• **What to produce**:
Please reproduce the data below with "Image resolution" changed to "Screenshot size" and everything else left as it is, omitting the pictures.

• **Dataset content**:

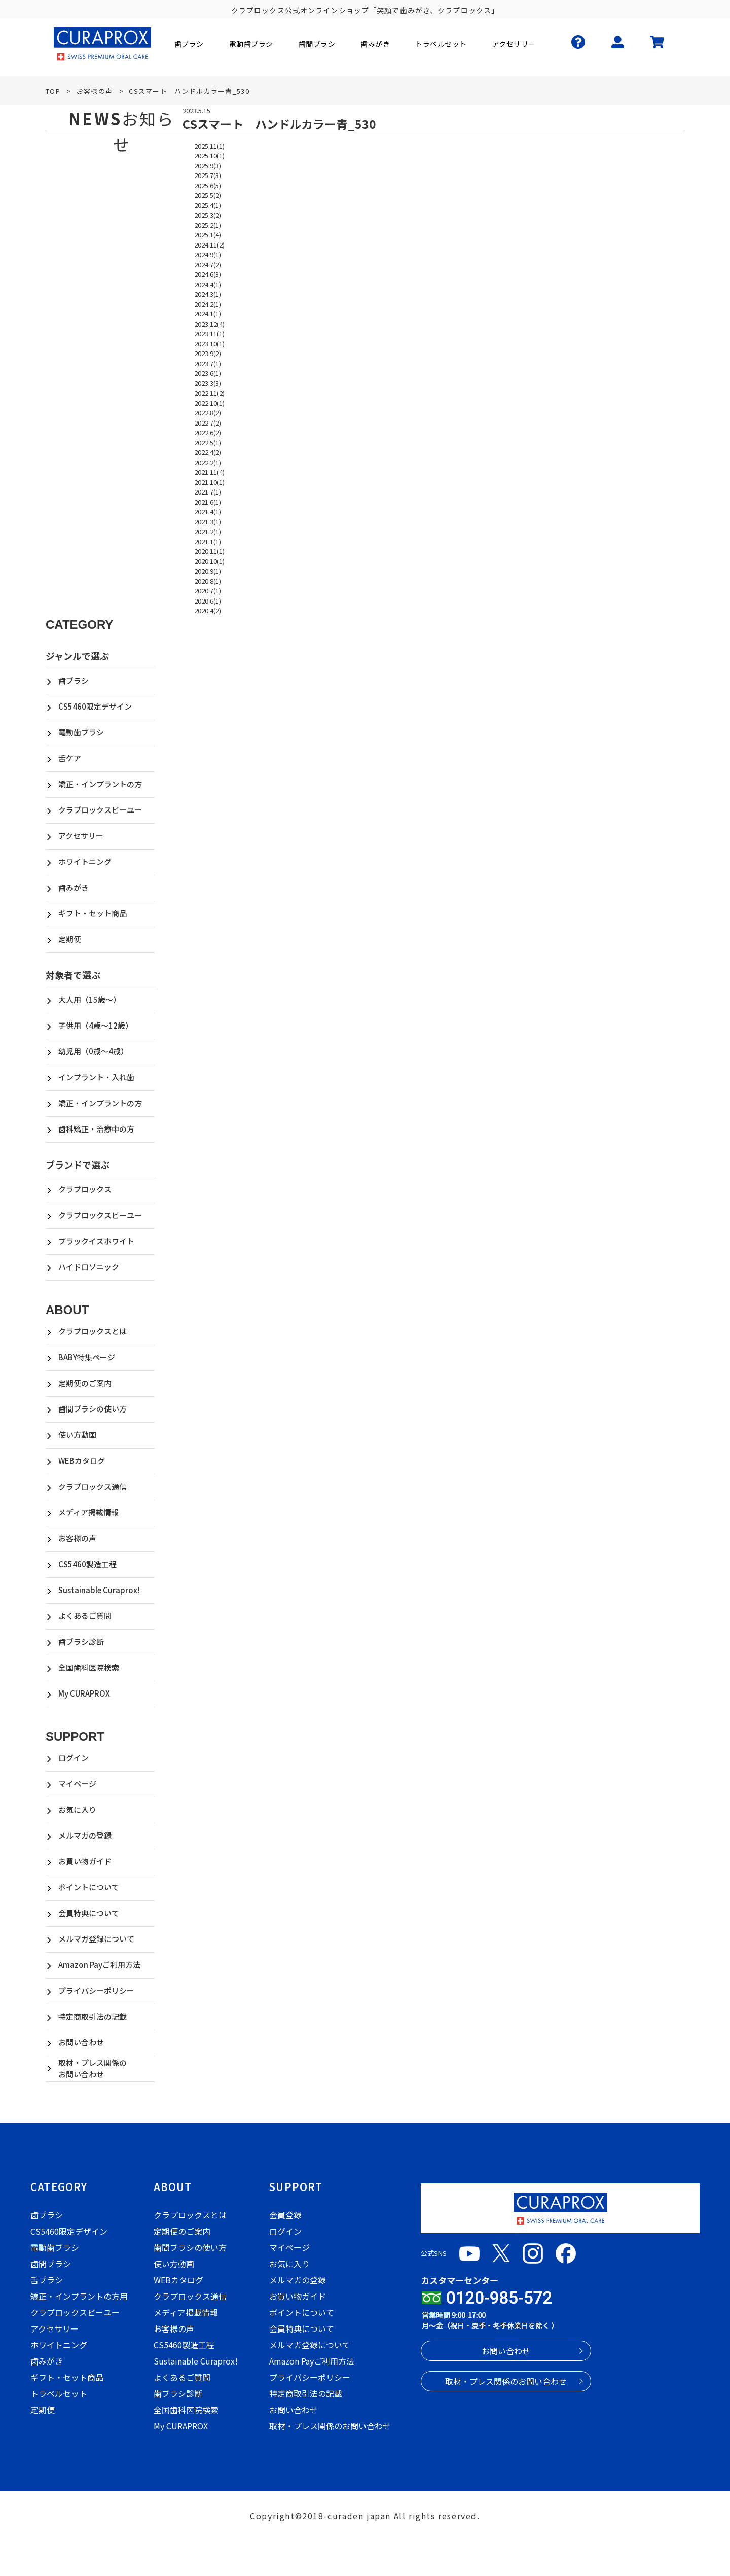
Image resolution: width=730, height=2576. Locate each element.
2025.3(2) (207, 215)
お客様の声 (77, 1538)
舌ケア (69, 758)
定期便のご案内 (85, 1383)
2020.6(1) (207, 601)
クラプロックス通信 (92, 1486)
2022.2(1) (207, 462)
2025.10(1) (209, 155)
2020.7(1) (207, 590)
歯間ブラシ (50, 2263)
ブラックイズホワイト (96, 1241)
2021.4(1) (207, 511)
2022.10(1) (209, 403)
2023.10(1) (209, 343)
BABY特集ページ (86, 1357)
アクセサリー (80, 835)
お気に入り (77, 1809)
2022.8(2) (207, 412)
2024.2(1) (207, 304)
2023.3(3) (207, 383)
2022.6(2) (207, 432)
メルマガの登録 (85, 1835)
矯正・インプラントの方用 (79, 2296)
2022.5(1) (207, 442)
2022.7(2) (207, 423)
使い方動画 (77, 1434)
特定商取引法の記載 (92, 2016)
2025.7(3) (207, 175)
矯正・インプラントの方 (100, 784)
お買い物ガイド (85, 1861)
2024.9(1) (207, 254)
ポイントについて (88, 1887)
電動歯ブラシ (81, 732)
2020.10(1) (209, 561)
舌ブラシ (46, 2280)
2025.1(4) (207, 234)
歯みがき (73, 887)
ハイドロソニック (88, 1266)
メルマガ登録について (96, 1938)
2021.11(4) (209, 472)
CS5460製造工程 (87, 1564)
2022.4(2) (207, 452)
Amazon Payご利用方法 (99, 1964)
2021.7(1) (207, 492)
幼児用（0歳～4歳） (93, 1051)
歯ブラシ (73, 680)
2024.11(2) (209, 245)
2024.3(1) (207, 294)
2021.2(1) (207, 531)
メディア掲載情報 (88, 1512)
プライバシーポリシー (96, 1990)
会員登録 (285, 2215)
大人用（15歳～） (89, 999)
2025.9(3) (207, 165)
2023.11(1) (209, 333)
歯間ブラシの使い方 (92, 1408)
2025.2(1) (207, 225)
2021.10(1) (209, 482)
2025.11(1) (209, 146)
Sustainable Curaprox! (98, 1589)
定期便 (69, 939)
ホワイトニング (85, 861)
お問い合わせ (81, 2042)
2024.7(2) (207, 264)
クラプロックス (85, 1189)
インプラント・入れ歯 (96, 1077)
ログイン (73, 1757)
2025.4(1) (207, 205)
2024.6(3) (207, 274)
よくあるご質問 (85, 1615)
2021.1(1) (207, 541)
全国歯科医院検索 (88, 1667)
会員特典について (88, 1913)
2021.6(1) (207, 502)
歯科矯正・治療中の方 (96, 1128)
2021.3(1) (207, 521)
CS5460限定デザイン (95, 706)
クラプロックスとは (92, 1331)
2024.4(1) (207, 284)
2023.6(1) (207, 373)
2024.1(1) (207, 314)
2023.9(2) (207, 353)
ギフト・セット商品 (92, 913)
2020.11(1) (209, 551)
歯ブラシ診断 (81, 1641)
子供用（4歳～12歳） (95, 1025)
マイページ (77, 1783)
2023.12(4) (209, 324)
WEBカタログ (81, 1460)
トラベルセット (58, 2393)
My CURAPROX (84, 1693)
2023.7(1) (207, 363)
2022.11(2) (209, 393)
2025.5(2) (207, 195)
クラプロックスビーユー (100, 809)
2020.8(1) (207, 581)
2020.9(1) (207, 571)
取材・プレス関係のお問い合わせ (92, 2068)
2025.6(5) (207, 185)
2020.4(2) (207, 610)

• **Correct response**:
Screenshot size: width=730, height=2576. Locate each element.
2025.3(2) (207, 215)
お客様の声 (77, 1538)
舌ケア (69, 758)
定期便のご案内 (85, 1383)
2020.6(1) (207, 601)
クラプロックス通信 (92, 1486)
2022.2(1) (207, 462)
2025.10(1) (209, 155)
2020.7(1) (207, 590)
歯間ブラシ (50, 2263)
ブラックイズホワイト (96, 1241)
2021.4(1) (207, 511)
2022.10(1) (209, 403)
2023.10(1) (209, 343)
BABY特集ページ (86, 1357)
アクセサリー (80, 835)
お気に入り (77, 1809)
2022.8(2) (207, 412)
2024.2(1) (207, 304)
2023.3(3) (207, 383)
2022.6(2) (207, 432)
メルマガの登録 (85, 1835)
矯正・インプラントの方用 (79, 2296)
2022.5(1) (207, 442)
2022.7(2) (207, 423)
使い方動画 (77, 1434)
特定商取引法の記載 (92, 2016)
2025.7(3) (207, 175)
矯正・インプラントの方 (100, 784)
お買い物ガイド (85, 1861)
2024.9(1) (207, 254)
ポイントについて (88, 1887)
電動歯ブラシ (81, 732)
2020.10(1) (209, 561)
舌ブラシ (46, 2280)
2025.1(4) (207, 234)
歯みがき (73, 887)
ハイドロソニック (88, 1266)
メルマガ登録について (96, 1938)
2021.11(4) (209, 472)
CS5460製造工程 (87, 1564)
2022.4(2) (207, 452)
Amazon Payご利用方法 (99, 1964)
2021.7(1) (207, 492)
幼児用（0歳～4歳） (93, 1051)
歯ブラシ (73, 680)
2024.11(2) (209, 245)
2024.3(1) (207, 294)
2021.2(1) (207, 531)
メディア掲載情報 (88, 1512)
プライバシーポリシー (96, 1990)
会員登録 (285, 2215)
大人用（15歳～） (89, 999)
2025.9(3) (207, 165)
2023.11(1) (209, 333)
歯間ブラシの使い方 (92, 1408)
2025.2(1) (207, 225)
2021.10(1) (209, 482)
2025.11(1) (209, 146)
Sustainable Curaprox! (98, 1589)
定期便 (69, 939)
ホワイトニング (85, 861)
お問い合わせ (81, 2042)
2024.7(2) (207, 264)
クラプロックス (85, 1189)
インプラント・入れ歯 (96, 1077)
ログイン (73, 1757)
2025.4(1) (207, 205)
2024.6(3) (207, 274)
よくあるご質問 (85, 1615)
2021.1(1) (207, 541)
全国歯科医院検索 (88, 1667)
会員特典について (88, 1913)
2021.6(1) (207, 502)
歯科矯正・治療中の方 (96, 1128)
2021.3(1) (207, 521)
CS5460限定デザイン (95, 706)
クラプロックスとは (92, 1331)
2024.4(1) (207, 284)
2023.6(1) (207, 373)
2024.1(1) (207, 314)
2023.9(2) (207, 353)
ギフト・セット商品 (92, 913)
2020.11(1) (209, 551)
歯ブラシ診断 (81, 1641)
子供用（4歳～12歳） (95, 1025)
マイページ (77, 1783)
2023.12(4) (209, 324)
WEBカタログ (81, 1460)
トラベルセット (58, 2393)
My CURAPROX (84, 1693)
2023.7(1) (207, 363)
2022.11(2) (209, 393)
2025.5(2) (207, 195)
クラプロックスビーユー (100, 809)
2020.8(1) (207, 581)
2020.9(1) (207, 571)
取材・プレス関係のお問い合わせ (92, 2068)
2025.6(5) (207, 185)
2020.4(2) (207, 610)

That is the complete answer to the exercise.